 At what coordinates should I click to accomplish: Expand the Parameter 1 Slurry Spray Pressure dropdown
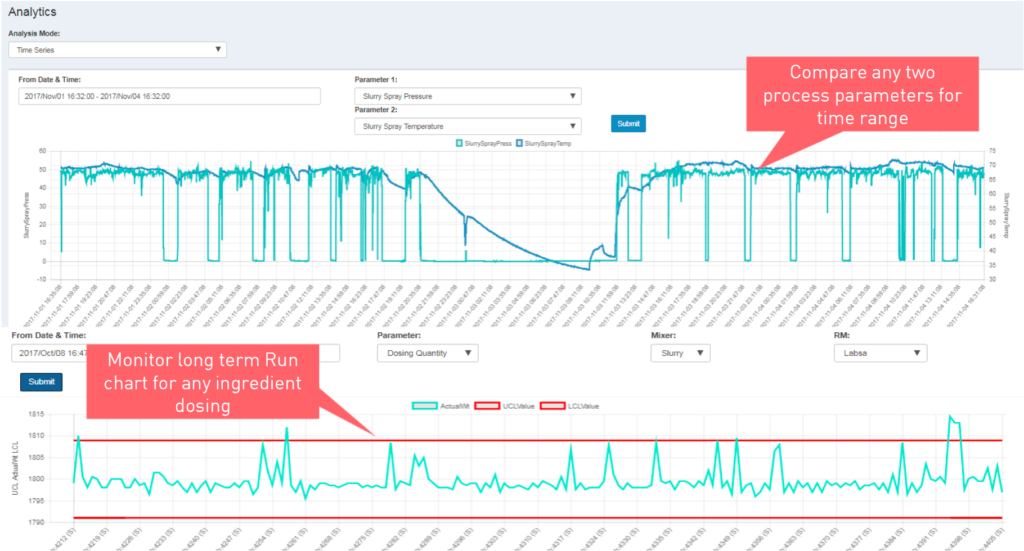(x=467, y=96)
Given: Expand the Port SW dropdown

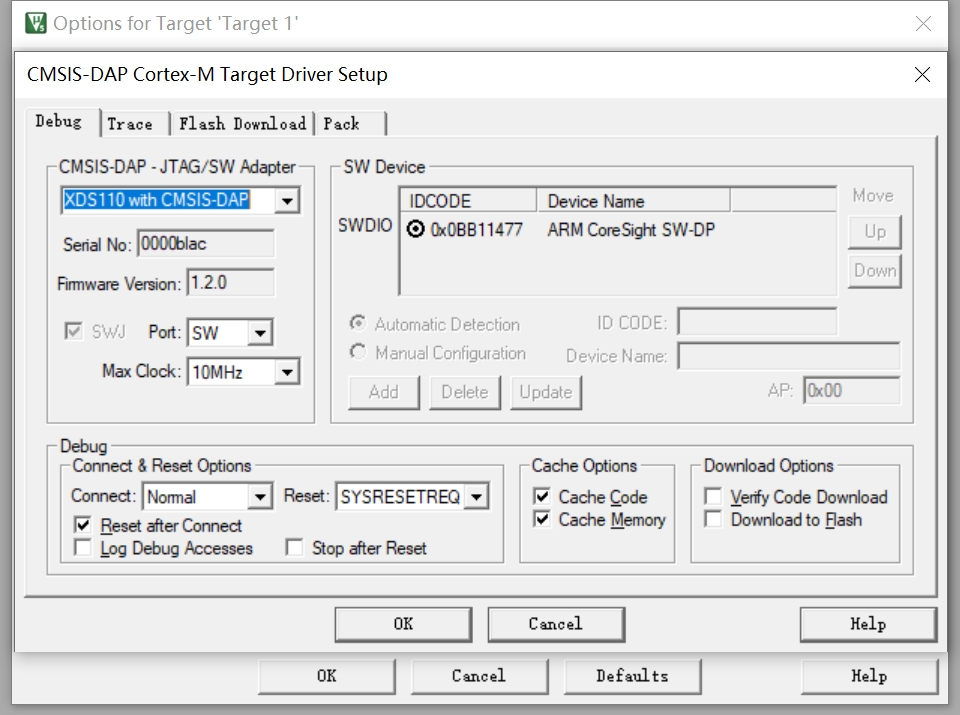Looking at the screenshot, I should click(260, 333).

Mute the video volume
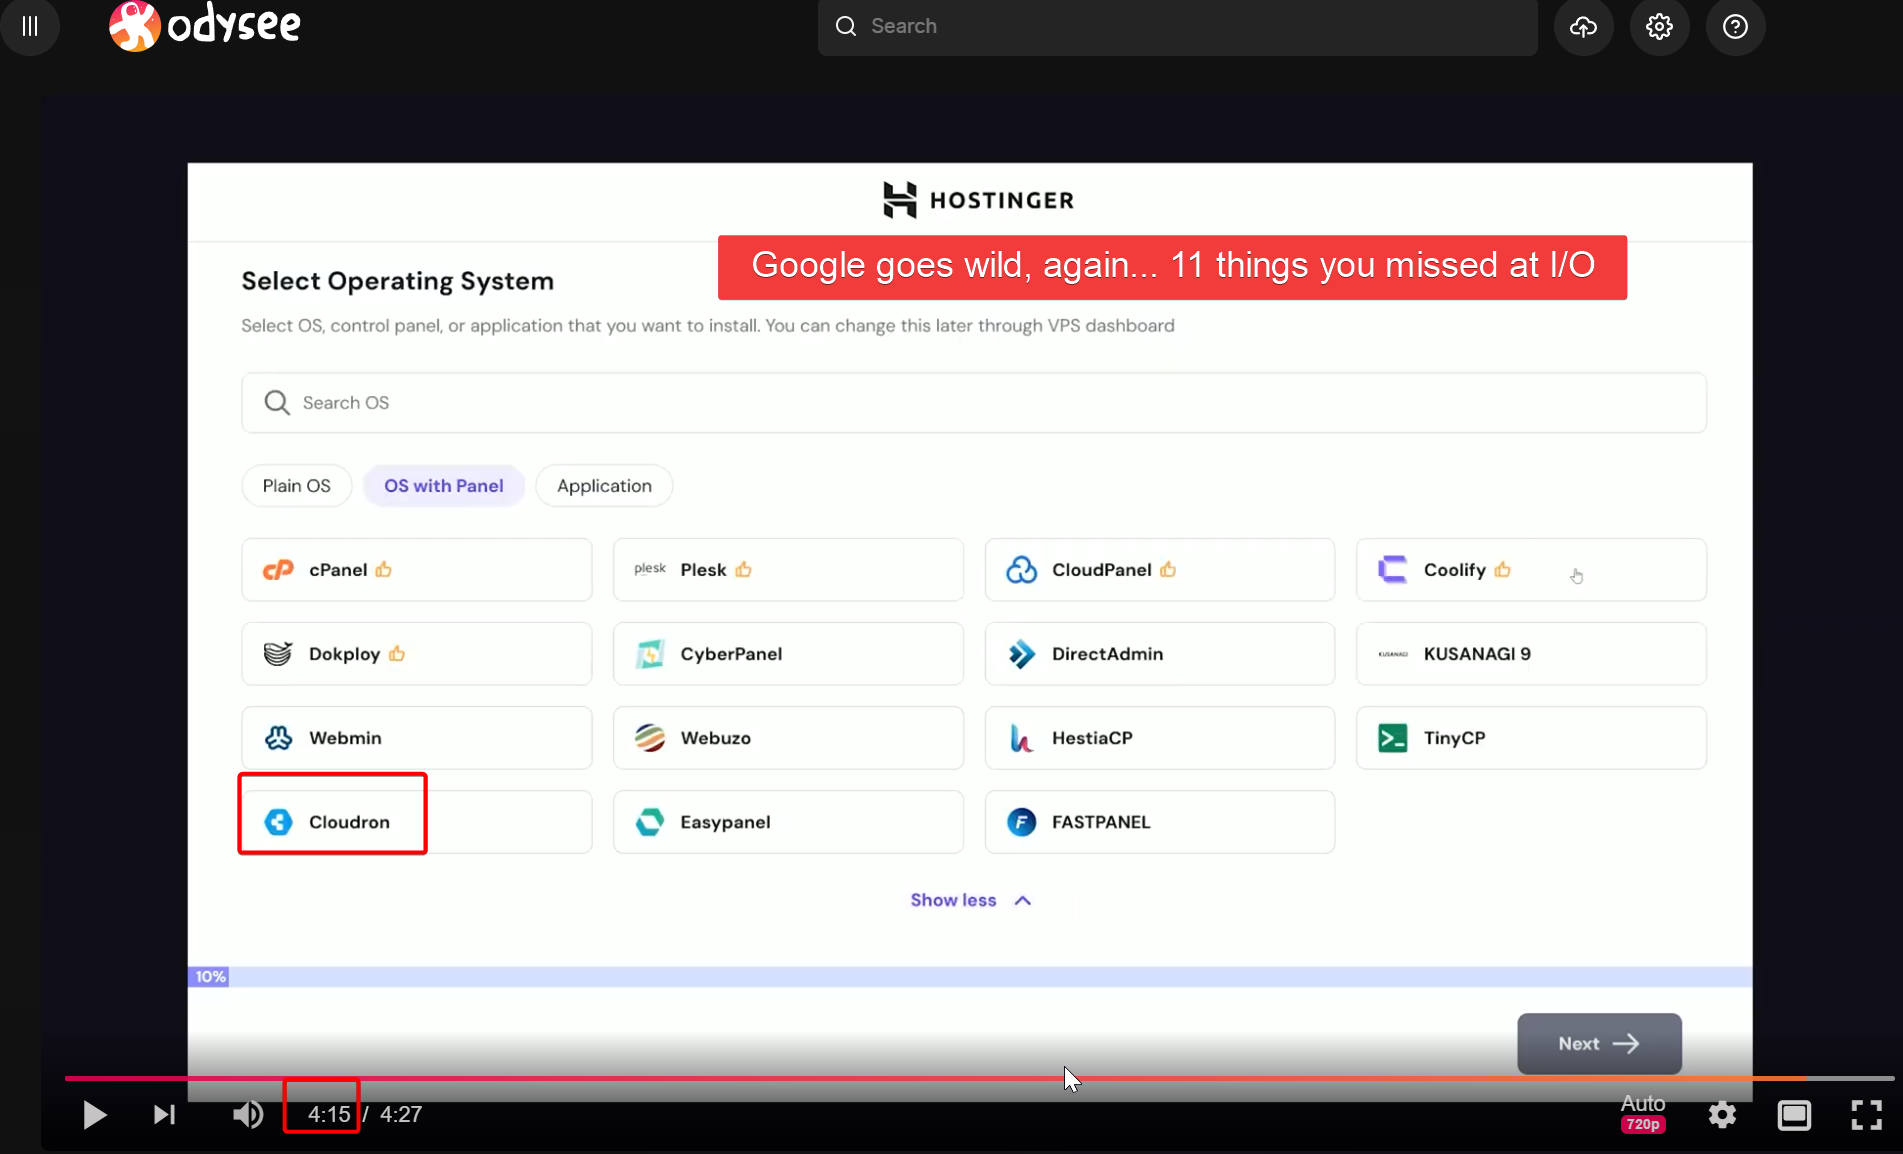tap(248, 1114)
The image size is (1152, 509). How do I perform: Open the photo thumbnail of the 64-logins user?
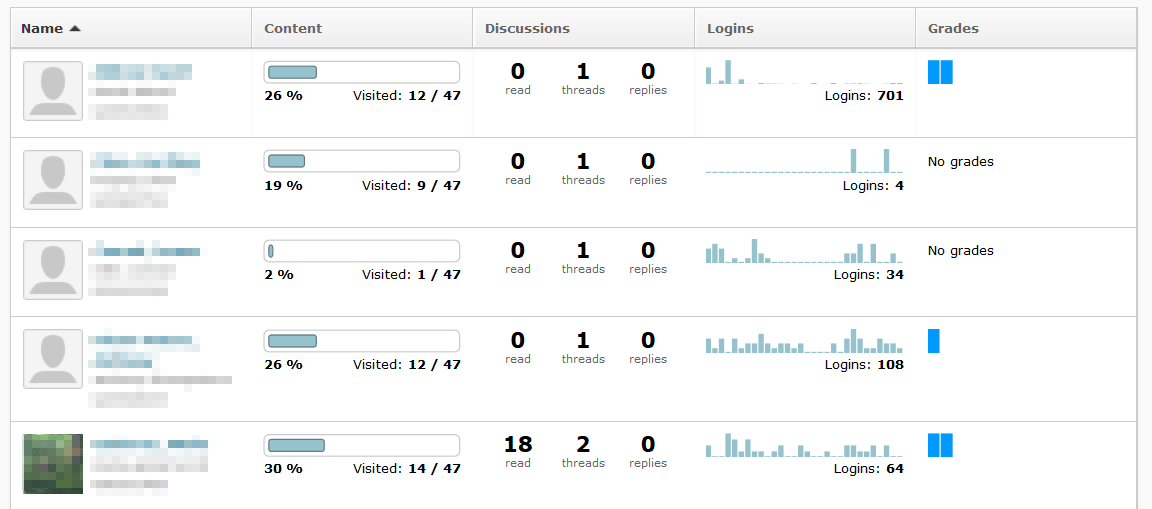[53, 463]
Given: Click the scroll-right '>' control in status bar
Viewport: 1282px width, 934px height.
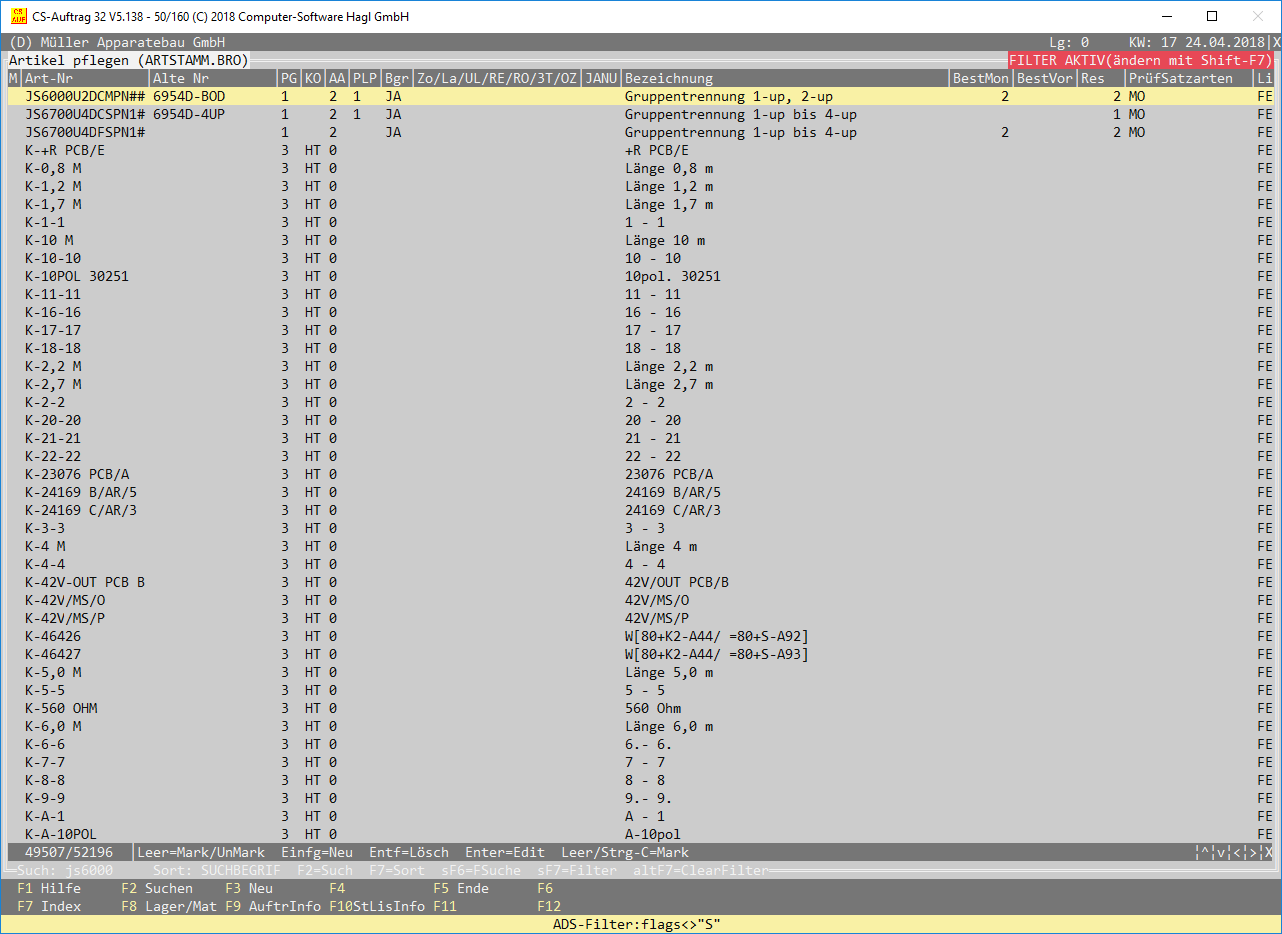Looking at the screenshot, I should click(x=1253, y=853).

★ ★ ★ ★ ★

Convert the lines above into a Markdown table with two columns, "Row" and "Text". Number the rows, skip blank lines, and leave the pictures out.

| Row | Text |
|---|---|
| 1 |  At what coordinates should I click to accomplish: Expand the Parameter 1 Slurry Spray Pressure dropdown |
| 2 | (x=467, y=96) |
| 3 | Given: Expand the Port SW dropdown |
| 4 | Looking at the screenshot, I should click(260, 333). |
| 5 | Mute the video volume |
| 6 | tap(248, 1114) |
| 7 | The image size is (1152, 509). How do I perform: Open the photo thumbnail of the 64-logins user? |
| 8 | [53, 463] |
| 9 | Given: Click the scroll-right '>' control in status bar |
| 10 | Viewport: 1282px width, 934px height. |
| 11 | Looking at the screenshot, I should click(x=1253, y=853). |